## Task details
Return the lines of the data below exactly. Start at the first and end with the line containing "Expand the model options from the atom badge".

## Task material
Content starts
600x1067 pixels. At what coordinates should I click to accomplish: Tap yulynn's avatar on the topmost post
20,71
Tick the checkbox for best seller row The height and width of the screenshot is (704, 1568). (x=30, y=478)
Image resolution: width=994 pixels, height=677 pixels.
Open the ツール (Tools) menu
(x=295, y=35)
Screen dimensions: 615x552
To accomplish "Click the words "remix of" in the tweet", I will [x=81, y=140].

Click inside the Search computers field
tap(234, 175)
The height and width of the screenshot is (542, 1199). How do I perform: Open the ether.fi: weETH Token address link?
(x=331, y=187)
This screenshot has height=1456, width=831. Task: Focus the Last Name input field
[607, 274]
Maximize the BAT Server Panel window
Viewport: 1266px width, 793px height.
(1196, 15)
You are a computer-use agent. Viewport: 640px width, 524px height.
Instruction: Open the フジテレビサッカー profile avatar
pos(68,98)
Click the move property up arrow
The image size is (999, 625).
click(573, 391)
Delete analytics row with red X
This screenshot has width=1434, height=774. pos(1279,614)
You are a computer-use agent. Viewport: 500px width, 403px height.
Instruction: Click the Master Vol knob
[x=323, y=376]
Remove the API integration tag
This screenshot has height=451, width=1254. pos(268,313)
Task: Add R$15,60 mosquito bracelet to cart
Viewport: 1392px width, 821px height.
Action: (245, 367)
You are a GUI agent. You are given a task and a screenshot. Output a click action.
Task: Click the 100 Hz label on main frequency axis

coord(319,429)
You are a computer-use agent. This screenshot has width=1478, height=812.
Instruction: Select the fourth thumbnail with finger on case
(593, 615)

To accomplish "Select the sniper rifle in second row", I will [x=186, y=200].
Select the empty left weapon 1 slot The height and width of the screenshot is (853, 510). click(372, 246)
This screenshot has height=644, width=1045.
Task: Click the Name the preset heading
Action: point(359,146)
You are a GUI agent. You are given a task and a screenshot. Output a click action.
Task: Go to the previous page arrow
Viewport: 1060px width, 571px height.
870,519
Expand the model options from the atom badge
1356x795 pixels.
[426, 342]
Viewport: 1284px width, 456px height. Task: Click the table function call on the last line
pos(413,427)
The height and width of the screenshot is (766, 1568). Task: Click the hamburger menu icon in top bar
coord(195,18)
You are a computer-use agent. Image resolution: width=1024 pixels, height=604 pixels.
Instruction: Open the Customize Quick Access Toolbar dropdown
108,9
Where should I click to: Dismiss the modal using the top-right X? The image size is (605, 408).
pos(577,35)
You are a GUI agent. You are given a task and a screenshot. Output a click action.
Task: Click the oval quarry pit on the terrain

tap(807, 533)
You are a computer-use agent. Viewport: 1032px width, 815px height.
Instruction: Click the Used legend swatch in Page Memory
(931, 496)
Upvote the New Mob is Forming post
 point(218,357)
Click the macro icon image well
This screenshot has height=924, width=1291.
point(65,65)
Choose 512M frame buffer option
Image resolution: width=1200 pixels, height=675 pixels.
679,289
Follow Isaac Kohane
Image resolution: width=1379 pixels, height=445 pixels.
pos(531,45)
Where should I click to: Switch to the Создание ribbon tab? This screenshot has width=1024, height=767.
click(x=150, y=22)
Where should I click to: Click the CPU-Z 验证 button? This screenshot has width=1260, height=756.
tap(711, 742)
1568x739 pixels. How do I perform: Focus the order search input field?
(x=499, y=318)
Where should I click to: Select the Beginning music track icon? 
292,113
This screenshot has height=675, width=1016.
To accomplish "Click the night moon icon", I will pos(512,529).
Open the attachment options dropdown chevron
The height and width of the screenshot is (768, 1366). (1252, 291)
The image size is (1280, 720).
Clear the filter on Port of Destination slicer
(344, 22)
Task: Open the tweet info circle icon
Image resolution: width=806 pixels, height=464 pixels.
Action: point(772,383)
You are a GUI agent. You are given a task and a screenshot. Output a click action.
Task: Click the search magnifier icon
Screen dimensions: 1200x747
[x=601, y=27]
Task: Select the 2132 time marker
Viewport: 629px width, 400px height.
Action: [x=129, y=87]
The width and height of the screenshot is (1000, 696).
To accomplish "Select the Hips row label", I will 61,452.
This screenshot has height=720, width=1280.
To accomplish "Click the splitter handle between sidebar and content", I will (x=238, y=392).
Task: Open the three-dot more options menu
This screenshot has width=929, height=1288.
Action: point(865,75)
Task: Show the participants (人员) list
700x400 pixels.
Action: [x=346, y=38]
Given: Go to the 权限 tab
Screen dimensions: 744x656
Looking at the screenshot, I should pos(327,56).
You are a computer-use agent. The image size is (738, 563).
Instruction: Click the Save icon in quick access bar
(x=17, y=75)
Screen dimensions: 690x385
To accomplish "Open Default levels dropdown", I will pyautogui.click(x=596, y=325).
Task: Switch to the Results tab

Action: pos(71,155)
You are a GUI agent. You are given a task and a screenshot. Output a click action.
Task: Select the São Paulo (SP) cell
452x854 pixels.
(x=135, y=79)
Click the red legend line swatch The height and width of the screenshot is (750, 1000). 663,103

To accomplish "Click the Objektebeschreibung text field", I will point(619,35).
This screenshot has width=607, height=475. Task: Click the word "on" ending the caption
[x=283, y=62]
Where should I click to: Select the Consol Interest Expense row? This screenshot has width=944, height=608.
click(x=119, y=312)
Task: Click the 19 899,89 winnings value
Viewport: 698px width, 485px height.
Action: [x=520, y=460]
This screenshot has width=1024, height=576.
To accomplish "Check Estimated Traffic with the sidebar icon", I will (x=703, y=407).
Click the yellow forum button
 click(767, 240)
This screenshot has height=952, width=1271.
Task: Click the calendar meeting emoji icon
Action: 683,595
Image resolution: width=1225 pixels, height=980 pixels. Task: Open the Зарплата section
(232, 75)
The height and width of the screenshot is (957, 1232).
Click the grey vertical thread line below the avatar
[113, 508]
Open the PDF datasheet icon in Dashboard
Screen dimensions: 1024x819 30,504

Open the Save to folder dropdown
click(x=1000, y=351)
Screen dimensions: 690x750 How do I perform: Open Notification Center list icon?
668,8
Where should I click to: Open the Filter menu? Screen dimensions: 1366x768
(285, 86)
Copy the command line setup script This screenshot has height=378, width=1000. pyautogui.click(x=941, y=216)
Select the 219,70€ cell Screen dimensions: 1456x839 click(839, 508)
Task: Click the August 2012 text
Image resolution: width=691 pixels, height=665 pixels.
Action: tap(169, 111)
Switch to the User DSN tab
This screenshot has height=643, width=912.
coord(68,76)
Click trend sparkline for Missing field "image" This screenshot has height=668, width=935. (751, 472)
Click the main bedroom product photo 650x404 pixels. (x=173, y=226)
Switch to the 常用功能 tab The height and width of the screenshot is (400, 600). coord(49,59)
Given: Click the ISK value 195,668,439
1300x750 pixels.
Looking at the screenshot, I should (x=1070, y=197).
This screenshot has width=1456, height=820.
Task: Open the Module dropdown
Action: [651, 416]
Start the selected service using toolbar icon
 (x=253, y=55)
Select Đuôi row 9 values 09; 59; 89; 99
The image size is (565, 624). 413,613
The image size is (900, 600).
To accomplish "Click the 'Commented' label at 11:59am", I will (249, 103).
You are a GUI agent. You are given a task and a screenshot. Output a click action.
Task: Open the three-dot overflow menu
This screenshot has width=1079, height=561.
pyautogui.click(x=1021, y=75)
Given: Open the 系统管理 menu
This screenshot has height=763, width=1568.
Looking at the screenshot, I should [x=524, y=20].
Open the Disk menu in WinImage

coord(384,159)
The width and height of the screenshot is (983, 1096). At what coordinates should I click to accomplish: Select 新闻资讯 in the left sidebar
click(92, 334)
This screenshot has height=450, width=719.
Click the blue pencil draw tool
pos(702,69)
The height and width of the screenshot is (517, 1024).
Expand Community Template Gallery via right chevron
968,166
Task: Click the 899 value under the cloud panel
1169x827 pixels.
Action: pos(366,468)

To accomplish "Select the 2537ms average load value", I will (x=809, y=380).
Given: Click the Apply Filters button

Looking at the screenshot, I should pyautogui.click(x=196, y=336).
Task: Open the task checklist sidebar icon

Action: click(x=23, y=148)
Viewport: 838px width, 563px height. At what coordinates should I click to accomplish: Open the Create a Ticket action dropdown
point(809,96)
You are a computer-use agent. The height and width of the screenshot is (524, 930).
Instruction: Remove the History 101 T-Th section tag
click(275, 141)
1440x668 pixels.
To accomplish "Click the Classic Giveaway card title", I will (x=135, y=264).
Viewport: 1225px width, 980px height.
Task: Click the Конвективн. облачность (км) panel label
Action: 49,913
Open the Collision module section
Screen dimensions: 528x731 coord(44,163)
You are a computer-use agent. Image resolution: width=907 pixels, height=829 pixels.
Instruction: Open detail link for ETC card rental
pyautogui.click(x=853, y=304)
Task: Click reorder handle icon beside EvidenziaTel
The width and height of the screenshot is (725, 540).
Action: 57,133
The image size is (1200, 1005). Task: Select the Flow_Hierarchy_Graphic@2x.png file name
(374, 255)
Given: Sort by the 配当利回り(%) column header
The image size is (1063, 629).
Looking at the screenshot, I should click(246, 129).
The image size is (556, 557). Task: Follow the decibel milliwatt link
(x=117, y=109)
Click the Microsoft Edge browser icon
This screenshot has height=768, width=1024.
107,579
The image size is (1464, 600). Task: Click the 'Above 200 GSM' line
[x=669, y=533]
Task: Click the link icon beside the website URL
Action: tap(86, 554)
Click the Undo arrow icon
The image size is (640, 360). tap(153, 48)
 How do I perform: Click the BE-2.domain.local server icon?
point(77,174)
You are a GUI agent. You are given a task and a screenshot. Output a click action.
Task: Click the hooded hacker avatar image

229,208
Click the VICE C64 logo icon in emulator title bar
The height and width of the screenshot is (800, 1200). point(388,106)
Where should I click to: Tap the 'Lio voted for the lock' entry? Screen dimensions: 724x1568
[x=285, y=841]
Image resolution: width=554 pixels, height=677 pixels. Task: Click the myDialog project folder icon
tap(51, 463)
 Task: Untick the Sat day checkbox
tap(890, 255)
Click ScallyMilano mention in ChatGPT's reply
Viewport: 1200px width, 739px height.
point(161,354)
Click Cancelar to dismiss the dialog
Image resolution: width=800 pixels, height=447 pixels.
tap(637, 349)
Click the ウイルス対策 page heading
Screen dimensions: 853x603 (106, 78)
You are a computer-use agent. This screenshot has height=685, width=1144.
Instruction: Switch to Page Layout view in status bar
Content ends
## Expected answer
600x1067 pixels. At what coordinates should I click to accomplish: Tap yulynn's avatar on the topmost post
20,71
Tick the checkbox for best seller row The height and width of the screenshot is (704, 1568). (x=30, y=478)
Image resolution: width=994 pixels, height=677 pixels.
Open the ツール (Tools) menu
(x=295, y=35)
Screen dimensions: 615x552
To accomplish "Click the words "remix of" in the tweet", I will [x=81, y=140].

Click inside the Search computers field
tap(234, 175)
The height and width of the screenshot is (542, 1199). How do I perform: Open the ether.fi: weETH Token address link?
(x=331, y=187)
This screenshot has height=1456, width=831. Task: Focus the Last Name input field
[607, 274]
Maximize the BAT Server Panel window
Viewport: 1266px width, 793px height.
(1196, 15)
You are a computer-use agent. Viewport: 640px width, 524px height.
Instruction: Open the フジテレビサッカー profile avatar
pos(68,98)
Click the move property up arrow
The image size is (999, 625).
click(573, 391)
Delete analytics row with red X
This screenshot has width=1434, height=774. pos(1279,614)
You are a computer-use agent. Viewport: 500px width, 403px height.
Instruction: Click the Master Vol knob
[x=323, y=376]
Remove the API integration tag
This screenshot has height=451, width=1254. pos(268,313)
Task: Add R$15,60 mosquito bracelet to cart
Viewport: 1392px width, 821px height.
Action: (245, 367)
You are a GUI agent. You are given a task and a screenshot. Output a click action.
Task: Click the 100 Hz label on main frequency axis

coord(319,429)
You are a computer-use agent. This screenshot has width=1478, height=812.
Instruction: Select the fourth thumbnail with finger on case
(593, 615)

To accomplish "Select the sniper rifle in second row", I will [x=186, y=200].
Select the empty left weapon 1 slot The height and width of the screenshot is (853, 510). click(372, 246)
This screenshot has height=644, width=1045.
Task: Click the Name the preset heading
Action: point(359,146)
You are a GUI agent. You are given a task and a screenshot. Output a click action.
Task: Go to the previous page arrow
Viewport: 1060px width, 571px height.
870,519
Expand the model options from the atom badge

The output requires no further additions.